# 200 k cash to spend ?



## wittyalias (7 Oct 2007)

Hi,
First time poster, but love the forum here.
I have 200k cash.
Own House worth 800k mortgage of 280k.
Investment property worth 350 with mortgage of 180k.
Options are to buy an investment property , pay off part of the mortgage or I have been looking at a lot of these syndicate deals.
Young family , am in my mid 30s and self employed. Tiny pension, just started last year.
Any investments in Ireland will take a lot of cash to keep ticking over.
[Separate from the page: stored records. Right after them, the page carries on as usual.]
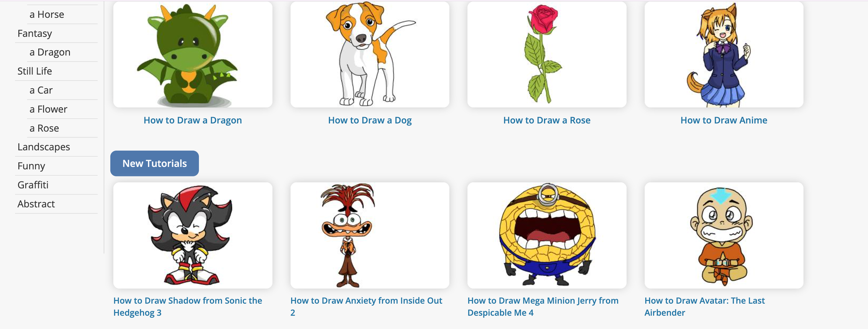Open the Aang Avatar drawing thumbnail
The image size is (868, 329).
(x=724, y=235)
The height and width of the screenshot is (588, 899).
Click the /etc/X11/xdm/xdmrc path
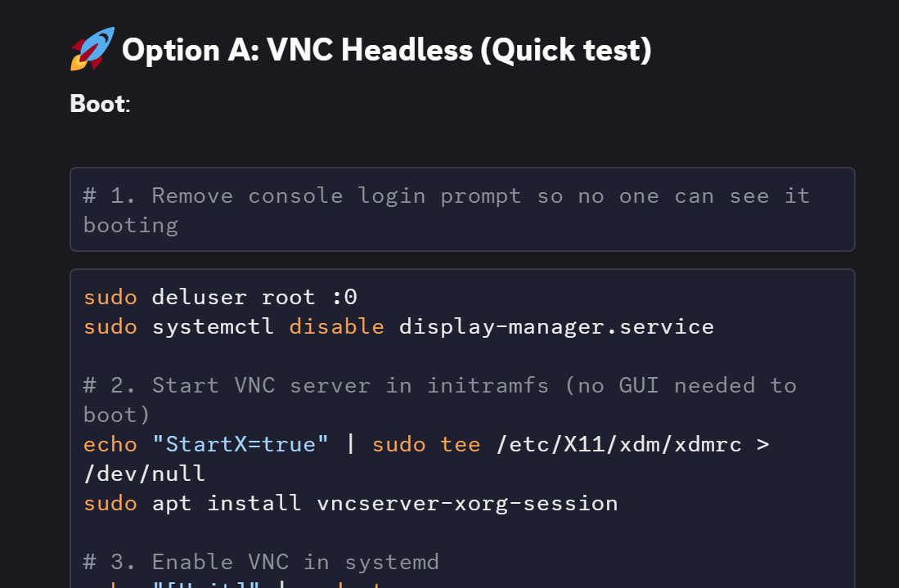coord(618,445)
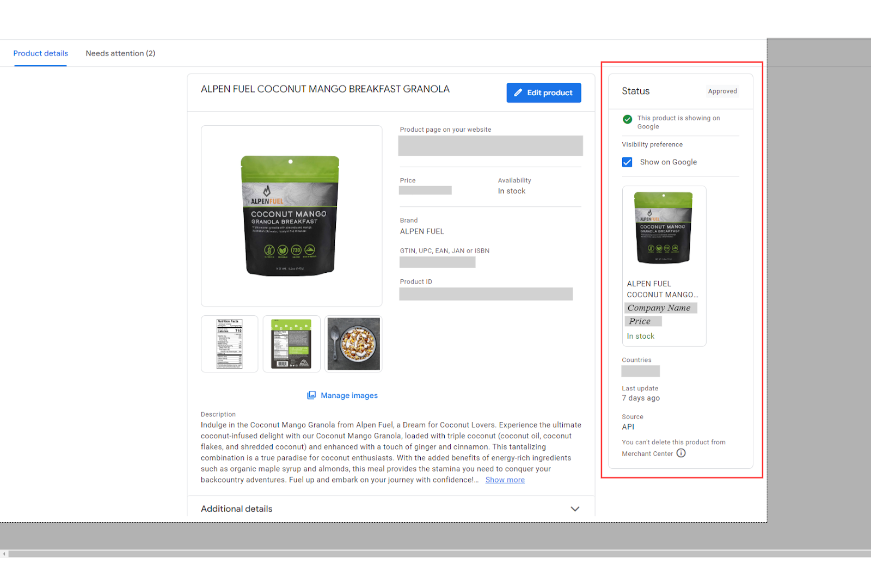This screenshot has width=871, height=588.
Task: Click the pencil icon in Edit product
Action: [518, 93]
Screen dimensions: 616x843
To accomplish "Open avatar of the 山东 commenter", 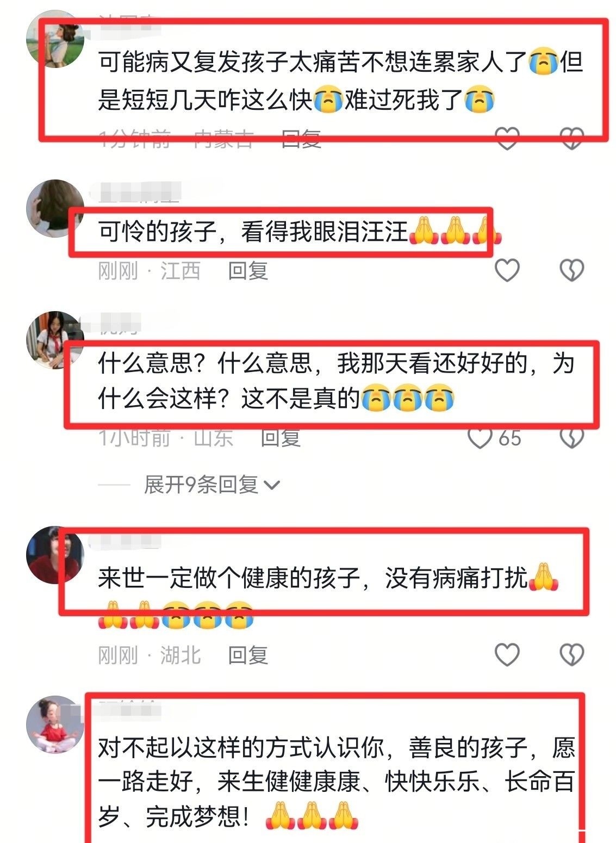I will 55,340.
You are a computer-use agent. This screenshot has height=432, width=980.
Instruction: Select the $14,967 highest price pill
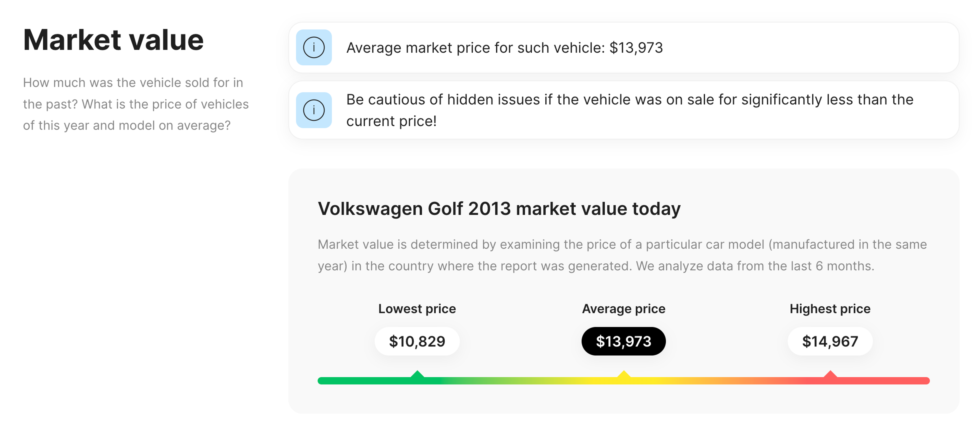point(830,341)
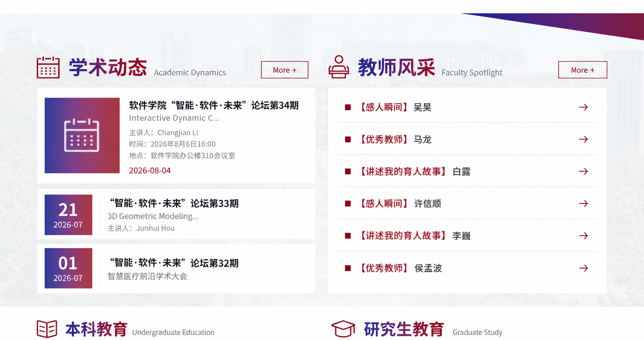Screen dimensions: 644x340
Task: Click the 01 2026-07 date badge
Action: coord(68,268)
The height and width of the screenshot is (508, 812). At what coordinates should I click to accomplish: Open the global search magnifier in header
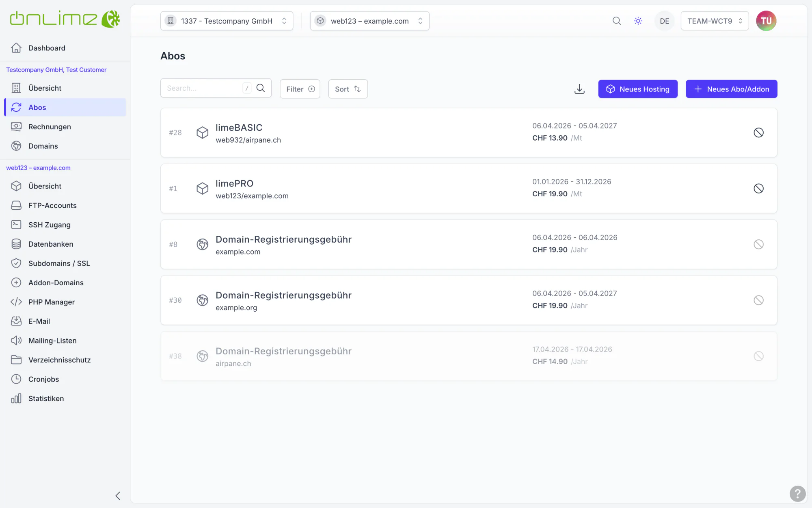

Interested in overseas and would prefer commercial.
Bit of a brain dump but would aprpeciate any advice!!!


----------



## Purple (7 Oct 2007)

For what it's worth if I was you I'd max out my pension contribution for this year and pay the balance off the mortgage on my PPR.


----------



## z106 (7 Oct 2007)

I definitely wouldn't pay off the mortgage.
Effectively - on a tracker rate that gives you 5.1% net return guaranteed - c. 6.25% gross.
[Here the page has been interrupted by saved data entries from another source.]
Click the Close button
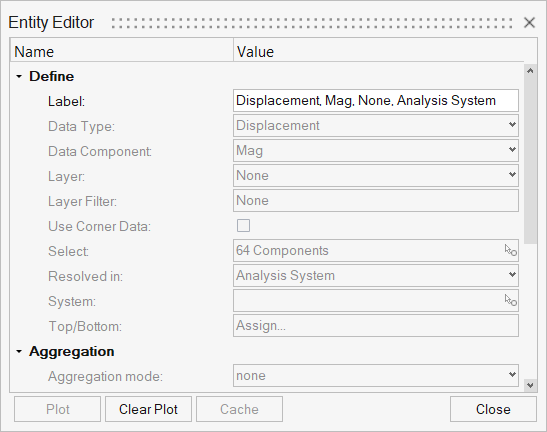Viewport: 547px width, 432px height. [x=493, y=409]
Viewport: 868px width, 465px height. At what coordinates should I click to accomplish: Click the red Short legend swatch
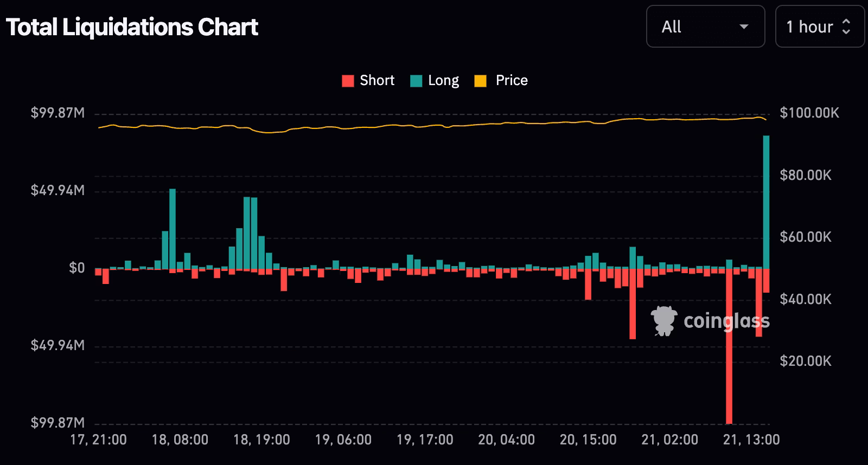pos(348,81)
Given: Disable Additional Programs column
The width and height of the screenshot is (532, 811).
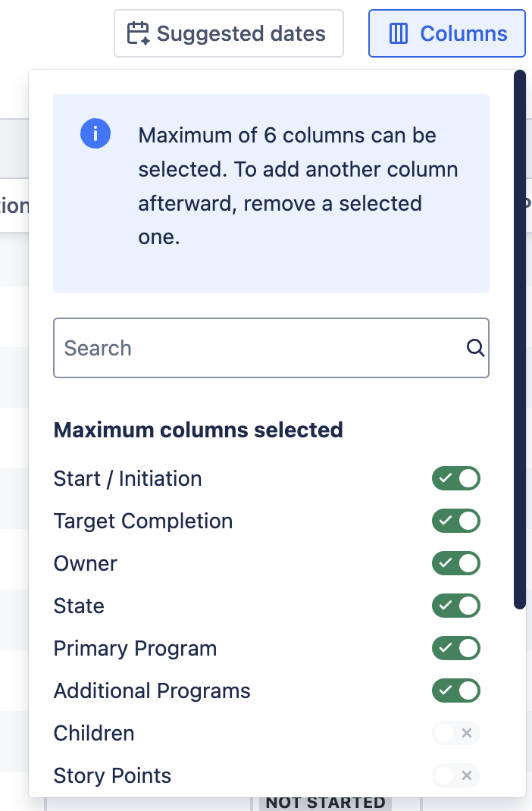Looking at the screenshot, I should [456, 691].
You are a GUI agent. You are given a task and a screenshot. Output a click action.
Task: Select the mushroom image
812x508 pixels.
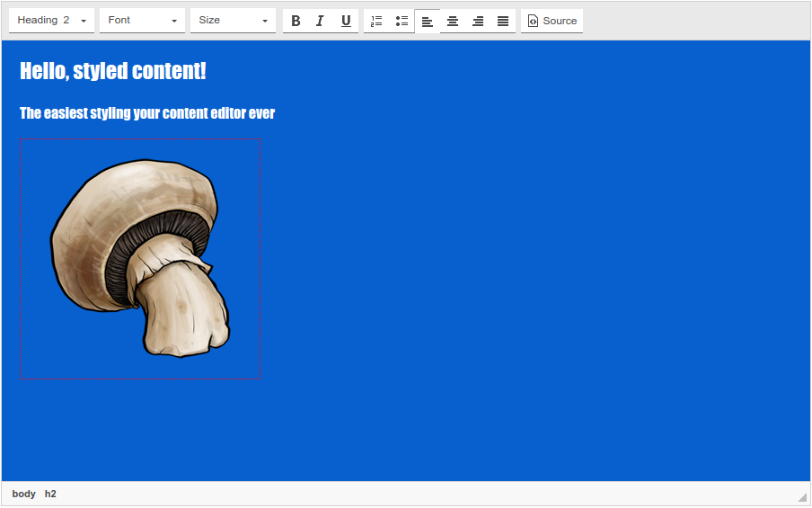[x=139, y=258]
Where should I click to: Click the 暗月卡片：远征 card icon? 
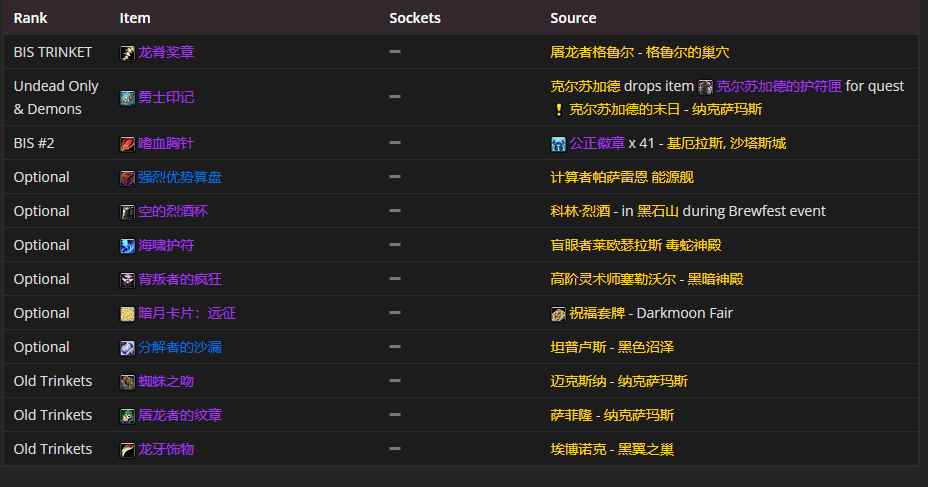point(127,314)
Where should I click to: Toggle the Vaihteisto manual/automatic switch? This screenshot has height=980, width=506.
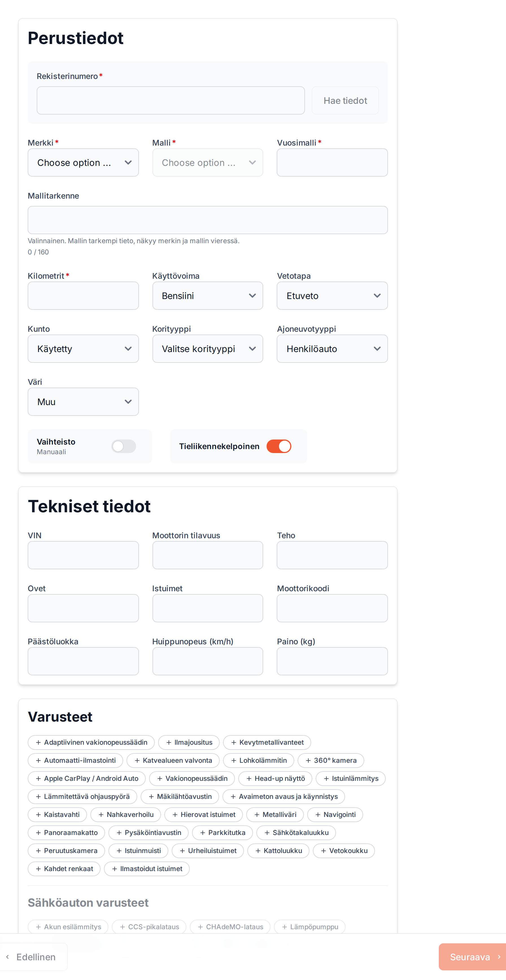pos(124,446)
I think you definitely should look into buying property overseas using gearing with maybe half of it or something.
In fact - If it was me i'd pump the whole lot into residential property overseas.


----------



## Howitzer (7 Oct 2007)

qwertyuiop said:


> In fact - If it was me i'd pump the whole lot into residential property overseas.


 
No surprise there then


----------



## Sarsfield (7 Oct 2007)

qwertyuiop said:


> In fact - If it was me i'd pump the whole lot into residential property overseas.


 
I've heard 'overseas' is a great place alright!


----------



## wittyalias (7 Oct 2007)

thanks .
overseas property .... i would be willing to high risk 50k and medium 50k so any ideas of where , what type of property or any suppliers. i have looked at oodles of overseas property and am very unsure where to start..  pretty concerned about the credit cruch  etc so any further advice would be great


----------



## z106 (7 Oct 2007)

You could always throw €100k on the residentail side and maybe another €100k into some commercial property fund.
There seems to be a lot of interest in germany for commercial funds these days.

As for what country to invest in on the residential side then i suppose you just have to do your reseach.
THere is probably high potential returns in eastern europe.
You could always look at london as a safe bet for the long term.

At the end of the day nop matter what country u invest in there will be some people saying it's a sure thing and there will be other people saying it's destined to fail.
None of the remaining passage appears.